Director of the CBP Nogales Port of Entry Michael Humphries released the brief statement Wednesday on Twitter. Officers also found about 9,360 fentanyl pills strapped to a suspected smuggler’s legs on Oct. 20 and approximately 238,000 fentanyl pills and 2.7 lbs of cocaine hidden in the doors and firewall of a car on Oct. 21, he added.

The seizures were part of a string of others across various border ports. An 18-year-old male U.S. citizen was arrested for allegedly trying to smuggle in 27.07 pounds of fentanyl in the trunk and spare tire of a vehicle Oct. 27, according to a a CBP statement. A 28-year-old male U.S. citizen was arrested Oct. 29 when officials reportedly found 331.68 pounds of marijuana on the floor of his flatbed truck. Both incidents occurred at the Bridge of the Americas border.

A 35-year-old female U.S. citizen was arrested Oct. 28 at the Paso Del Norte border when officers found 30.73 pounds of cocaine in a “non-factory compartment” within her vehicle’s seat, the statement noted. (RELATED: Feds See Major Surge In Fentanyl Coming Across Southern Border)
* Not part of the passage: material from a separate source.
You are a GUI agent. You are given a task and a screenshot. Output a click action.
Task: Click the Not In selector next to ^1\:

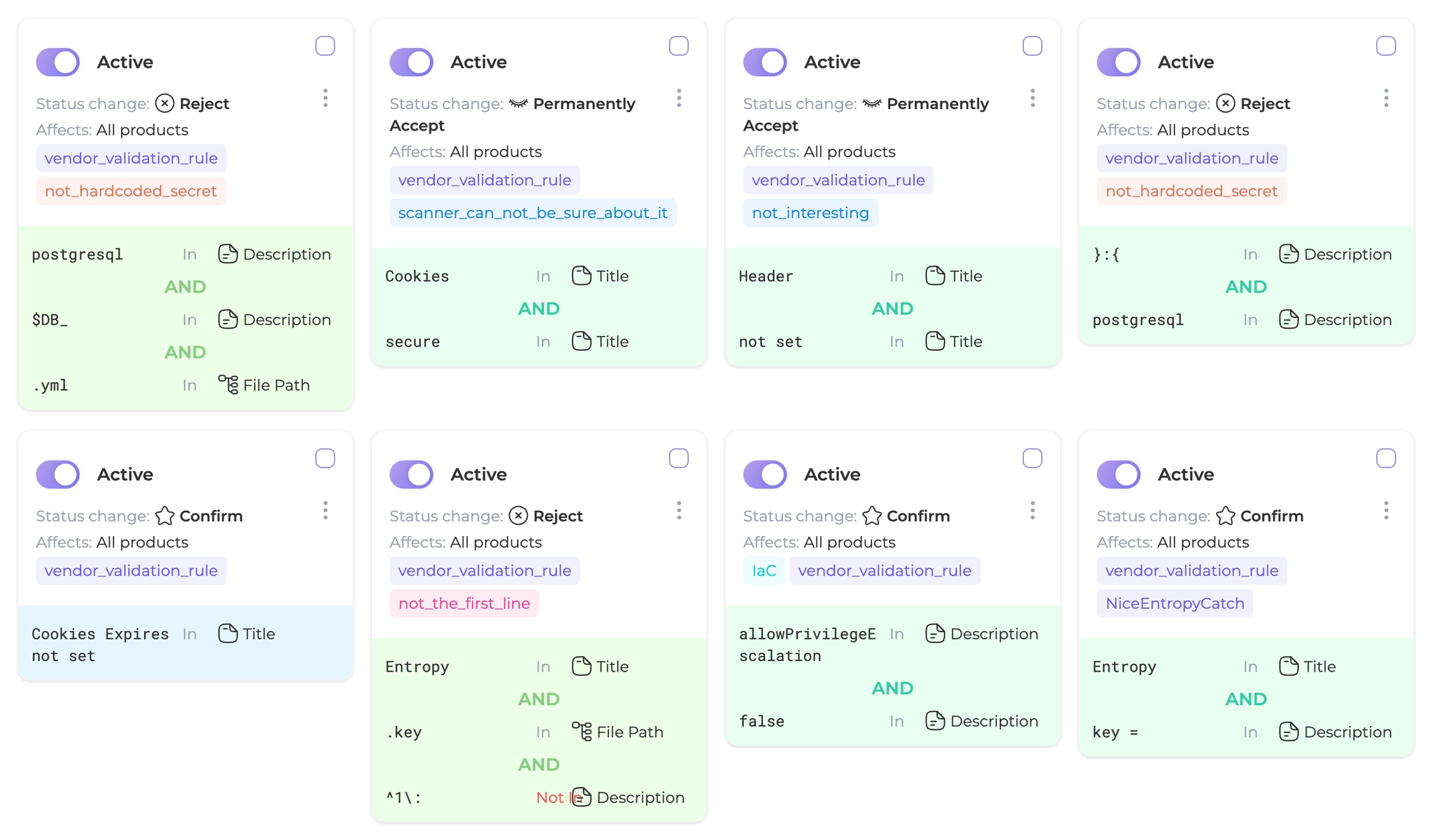coord(557,797)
A 25-year-old male Mexican citizen was found Oct. 25 in possession of 7.16 pounds of cocaine worth approximately $78,000 at the El Centro Sector Border in southern California, the CBP also said.

CBP officers in Cincinnati have seized 60 shipments containing 22 pill press machines and 257 pill press paraphernalia mostly from China since Jan. 1, per a separate CBP statement. CBP also reportedly seized three shipments of fentanyl from Mexico and two shipments of xylazine from India in this same time period.

Xylazine, or “tranq”, has no known antidote, per CBP.

“Our CBP officers are diligently performing their homeland security mission and are dedicated to disrupting the flow of dangerous drugs at our ports of entry,” CBP El Paso Port Director Ray Provencio said.

CORRECTION: This story’s original headline attributed the seizure to the Border Patrol, which patrols the area between ports of entry. It was actually made personnel working for CBP’s Office of Field Operations and Customs, which is responsible for ports of entry.